The album showcases Bluhm’s charmingly untutored style as well as the musicianship and songwriting talents of The Gramblers—Deren Ney (guitar), Dave Mulligan (guitar, harmonies), ALO’s Steve Adams (bass, harmonies), Mike Curry (drums) and Tim Bluhm (the band’s musical director, frequent keyboardist and harmony foil). Leadoff single “Little Too Late” has the saucy infectiousness of Bonnie Raitt’s “Something to Talk About” and B-side “Ravenous” could be a lost Stevie Nicks gem. Yet none of this is mimicry; The Gramblers simply truck in the same style of sturdy, populist-wooing fare.

“Comparisons get drawn because you physically resemble somebody or you dress like somebody, but I get compared to people I wish I sounded like,” chuckles Bluhm. “I don’t sound anything like Linda Ronstadt. I don’t have her way of belting or Bonnie Raitt’s rasp, but it’s an easy comparison to draw because aesthetically, I remind people of them. They’re definitely influences and I adore them but I don’t sound like them—even though I wish I did! At some point, you have to find your own style, like it or not, and I am what I am.”

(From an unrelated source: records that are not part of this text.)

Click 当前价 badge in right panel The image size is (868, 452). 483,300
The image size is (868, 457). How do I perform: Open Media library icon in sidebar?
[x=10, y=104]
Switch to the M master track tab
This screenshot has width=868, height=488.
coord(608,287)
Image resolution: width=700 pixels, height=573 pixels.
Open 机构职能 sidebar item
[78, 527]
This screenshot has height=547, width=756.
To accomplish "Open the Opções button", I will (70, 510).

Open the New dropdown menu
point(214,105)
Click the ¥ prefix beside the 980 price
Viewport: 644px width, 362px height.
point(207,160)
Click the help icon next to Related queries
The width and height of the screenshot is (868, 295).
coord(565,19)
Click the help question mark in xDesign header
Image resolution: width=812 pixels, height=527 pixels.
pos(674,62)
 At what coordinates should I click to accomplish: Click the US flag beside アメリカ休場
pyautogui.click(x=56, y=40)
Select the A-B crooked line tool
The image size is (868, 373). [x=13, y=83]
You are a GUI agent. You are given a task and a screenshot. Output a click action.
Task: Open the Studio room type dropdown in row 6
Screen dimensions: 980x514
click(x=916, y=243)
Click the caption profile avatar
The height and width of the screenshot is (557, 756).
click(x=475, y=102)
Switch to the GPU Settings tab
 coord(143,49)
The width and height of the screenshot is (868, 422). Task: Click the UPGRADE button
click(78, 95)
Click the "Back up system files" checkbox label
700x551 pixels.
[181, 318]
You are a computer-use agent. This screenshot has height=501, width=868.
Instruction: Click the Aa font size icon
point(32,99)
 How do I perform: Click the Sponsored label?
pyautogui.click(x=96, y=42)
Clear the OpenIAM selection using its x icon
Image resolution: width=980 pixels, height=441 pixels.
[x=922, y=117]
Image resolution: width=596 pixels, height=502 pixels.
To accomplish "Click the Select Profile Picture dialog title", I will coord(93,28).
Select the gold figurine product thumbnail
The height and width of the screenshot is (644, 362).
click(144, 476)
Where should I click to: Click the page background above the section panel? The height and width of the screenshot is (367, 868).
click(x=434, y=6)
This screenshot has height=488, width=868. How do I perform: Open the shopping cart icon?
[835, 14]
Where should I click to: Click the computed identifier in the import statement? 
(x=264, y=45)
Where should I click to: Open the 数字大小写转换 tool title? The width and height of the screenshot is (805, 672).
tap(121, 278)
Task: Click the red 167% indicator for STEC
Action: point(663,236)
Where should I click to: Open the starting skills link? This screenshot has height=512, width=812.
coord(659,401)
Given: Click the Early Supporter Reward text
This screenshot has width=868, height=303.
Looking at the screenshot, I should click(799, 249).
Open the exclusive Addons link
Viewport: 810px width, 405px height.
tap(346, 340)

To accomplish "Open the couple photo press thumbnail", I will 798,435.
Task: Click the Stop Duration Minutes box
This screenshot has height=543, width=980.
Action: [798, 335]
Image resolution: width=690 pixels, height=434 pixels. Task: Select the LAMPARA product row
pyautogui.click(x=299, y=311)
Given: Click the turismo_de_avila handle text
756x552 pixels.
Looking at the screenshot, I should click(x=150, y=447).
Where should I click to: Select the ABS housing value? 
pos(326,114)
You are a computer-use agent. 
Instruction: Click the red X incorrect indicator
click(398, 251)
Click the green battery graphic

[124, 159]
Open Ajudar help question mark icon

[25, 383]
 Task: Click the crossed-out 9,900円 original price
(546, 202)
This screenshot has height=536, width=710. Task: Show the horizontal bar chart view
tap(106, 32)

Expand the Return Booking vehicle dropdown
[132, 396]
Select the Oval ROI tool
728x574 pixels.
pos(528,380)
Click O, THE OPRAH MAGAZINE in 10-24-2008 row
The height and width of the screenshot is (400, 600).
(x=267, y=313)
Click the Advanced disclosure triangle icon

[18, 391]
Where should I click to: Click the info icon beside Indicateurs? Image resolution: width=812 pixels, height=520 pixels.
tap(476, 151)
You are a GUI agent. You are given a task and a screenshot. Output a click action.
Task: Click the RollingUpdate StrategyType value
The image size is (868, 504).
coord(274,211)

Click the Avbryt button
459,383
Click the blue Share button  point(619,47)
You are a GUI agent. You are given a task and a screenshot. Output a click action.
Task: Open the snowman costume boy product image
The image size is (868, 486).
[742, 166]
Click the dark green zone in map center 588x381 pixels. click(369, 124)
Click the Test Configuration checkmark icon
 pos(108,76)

Bluhm says the band studies great performers—past and present. “To witness a master like Paul McCartney [at Outside Lands] is a magical thing,” she says. “It’s not trying too hard, it’s not too showy and it’s personable. We’re all building our own history and learning how to best convey that as musicians. I hope I gleaned some tricks from [McCartney], or at least some of his charm rubbed off on me.” She laughs heartily again.

This past August, Bluhm made a guest appearance at the post-Outside Lands SuperJam with Dumpstaphunk and John Oates, who first took notice of The Gramblers after a video of the band covering Hall & Oates’ “I Can’t Go for That” in their tour van went viral. (The video, which currently has more than two million YouTube views, was part of the “Van Sessions,” which also yielded popular takes of George Michael’s “Faith” and Funkadelic’s “Can You Get To That.”) And she’s also collaborated with other Bay Area luminaries like Phil Lesh and Boz Scaggs.

But as the band’s new self-titled release indicates, this is thoroughly a group effort.

“I couldn’t do this without them,” Bluhm insists. “I started out as a solo artist and that lasted about two weeks. I hated it and it was so scary. To do it with my boys, well, there’s no going back. We have a shared sense of mission and great group camaraderie. It’s all about the music and there’s a vibe with this group of people that couldn’t happen alone. Our goal is to make music that will last and stand the test of time.”